During investigator Gary Platt’s testimony at the Special Tribunal for Lebanon Wednesday, the trial chamber discussed the methodology used to derive conclusions from cellular data records. “For every scenario, there are 1,001 explanations, but when you look at everything in the fullest context [you can draw conclusions],” Platt said in response to questions from Judge Walid Akoum.
Platt, an expert in covert cellular networks, has testified for several weeks on the activities of the five defendants in the months leading up to the assassination of former Prime Minister Rafik Hariri. The attack on Feb. 14, 2005, also killed 21 others.
Cell data has been integral to the prosecution’s case. Over the course of the trial, various networks have been color coded according to their function in the alleged conspiracy. Each one was supposedly responsible for a different component of the plot.
In discussing the means by which he came to certain conclusions about the activity of the conspirators, Platt noted that his primary job was to look at the evidence holistically. “In isolation, every bit of this evidence could mean something different, but when you look at the overall picture it makes more sense,” he said.
Platt also made a similar argument when Judge David Re questioned his assertion that one of the accused, the late Mustafa Badreddine, was a “commander, a man of experience with operations like this [covert surveillance and assassinations].”
“Clearly there is some awareness and experience being used in this operation,” Platt said. “Phone behavior and the chain of events demonstrate this.”
Nevertheless, Re was unconvinced that the evidence presented so far constituted grounds for making that assertion, defense counsel Thomas Hannis said, claiming that statements like that were unsubstantiated.

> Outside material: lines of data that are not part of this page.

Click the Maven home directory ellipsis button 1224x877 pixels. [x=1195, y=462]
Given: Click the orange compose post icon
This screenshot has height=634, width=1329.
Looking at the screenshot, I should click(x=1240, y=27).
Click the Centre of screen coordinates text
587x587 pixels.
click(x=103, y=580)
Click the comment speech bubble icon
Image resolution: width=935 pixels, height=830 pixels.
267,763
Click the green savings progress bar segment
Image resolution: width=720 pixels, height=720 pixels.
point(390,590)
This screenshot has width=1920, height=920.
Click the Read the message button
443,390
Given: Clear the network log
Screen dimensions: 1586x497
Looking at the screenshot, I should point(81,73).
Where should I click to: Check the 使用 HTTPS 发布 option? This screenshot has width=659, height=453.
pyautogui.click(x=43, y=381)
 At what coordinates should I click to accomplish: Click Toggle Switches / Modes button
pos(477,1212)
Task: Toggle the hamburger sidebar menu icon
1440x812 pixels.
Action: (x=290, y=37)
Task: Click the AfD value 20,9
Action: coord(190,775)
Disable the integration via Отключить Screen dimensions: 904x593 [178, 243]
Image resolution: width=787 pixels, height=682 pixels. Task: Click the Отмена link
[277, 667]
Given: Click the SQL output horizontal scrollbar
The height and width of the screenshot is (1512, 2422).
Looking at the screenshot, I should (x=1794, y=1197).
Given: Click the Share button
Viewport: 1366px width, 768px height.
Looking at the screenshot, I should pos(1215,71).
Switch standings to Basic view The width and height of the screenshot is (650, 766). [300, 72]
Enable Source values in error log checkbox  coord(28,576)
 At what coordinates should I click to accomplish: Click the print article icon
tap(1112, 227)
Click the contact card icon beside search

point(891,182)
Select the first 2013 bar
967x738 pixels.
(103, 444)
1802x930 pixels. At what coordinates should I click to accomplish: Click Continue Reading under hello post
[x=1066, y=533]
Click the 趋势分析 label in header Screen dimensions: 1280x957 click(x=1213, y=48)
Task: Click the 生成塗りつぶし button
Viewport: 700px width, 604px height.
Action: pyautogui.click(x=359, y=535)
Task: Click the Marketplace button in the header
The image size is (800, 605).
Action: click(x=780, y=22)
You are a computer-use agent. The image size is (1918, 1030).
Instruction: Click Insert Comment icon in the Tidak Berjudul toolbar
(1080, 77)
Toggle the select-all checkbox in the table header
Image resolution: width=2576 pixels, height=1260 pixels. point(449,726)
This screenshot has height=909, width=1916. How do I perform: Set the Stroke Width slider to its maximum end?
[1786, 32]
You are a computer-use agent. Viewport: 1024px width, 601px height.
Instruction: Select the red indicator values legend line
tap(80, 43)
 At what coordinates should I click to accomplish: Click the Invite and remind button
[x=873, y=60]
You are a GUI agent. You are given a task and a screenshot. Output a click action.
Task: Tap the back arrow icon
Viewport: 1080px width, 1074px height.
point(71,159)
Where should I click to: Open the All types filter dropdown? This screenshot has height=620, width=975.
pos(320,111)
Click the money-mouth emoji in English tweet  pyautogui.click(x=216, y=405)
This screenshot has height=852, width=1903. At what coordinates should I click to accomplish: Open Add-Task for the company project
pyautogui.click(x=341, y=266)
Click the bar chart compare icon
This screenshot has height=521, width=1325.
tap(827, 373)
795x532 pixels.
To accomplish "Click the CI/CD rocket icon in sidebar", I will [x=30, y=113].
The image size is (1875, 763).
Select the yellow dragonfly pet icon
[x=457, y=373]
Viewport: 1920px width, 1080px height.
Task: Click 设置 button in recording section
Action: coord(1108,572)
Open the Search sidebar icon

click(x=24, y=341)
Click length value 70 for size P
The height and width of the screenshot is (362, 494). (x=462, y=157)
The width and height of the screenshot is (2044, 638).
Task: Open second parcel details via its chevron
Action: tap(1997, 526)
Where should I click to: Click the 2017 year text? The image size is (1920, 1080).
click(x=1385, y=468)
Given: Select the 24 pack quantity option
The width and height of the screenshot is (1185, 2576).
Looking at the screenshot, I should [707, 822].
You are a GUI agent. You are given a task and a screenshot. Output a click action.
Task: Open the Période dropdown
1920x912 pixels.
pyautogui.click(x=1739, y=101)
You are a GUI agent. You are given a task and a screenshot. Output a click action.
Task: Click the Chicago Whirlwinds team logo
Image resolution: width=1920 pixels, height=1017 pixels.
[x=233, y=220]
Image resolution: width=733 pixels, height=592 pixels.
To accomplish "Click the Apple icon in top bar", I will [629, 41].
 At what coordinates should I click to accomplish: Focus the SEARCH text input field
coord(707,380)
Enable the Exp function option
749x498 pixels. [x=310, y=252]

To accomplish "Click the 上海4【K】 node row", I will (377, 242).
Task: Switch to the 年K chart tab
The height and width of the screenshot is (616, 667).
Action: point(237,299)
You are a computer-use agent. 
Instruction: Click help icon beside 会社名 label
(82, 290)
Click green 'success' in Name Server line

According to Hannis, these issues are at the heart of the defense’s case against the evidence presented so far by the prosecution.
“There have been several times where Mr. Platt has drifted off into the heartland of speculation. We don’t have a single scrap of content for these thousands of phone calls,” Hannis said. “Platt has given possible and sometimes plausible explanations, but we are suspect.”
In addition to Platt’s testimony, prosecutor Allison de Bruir also discussed several witness statements that the prosecution wished to analyze at a later date. They primarily focused on known associates of several of the accused and their business ties.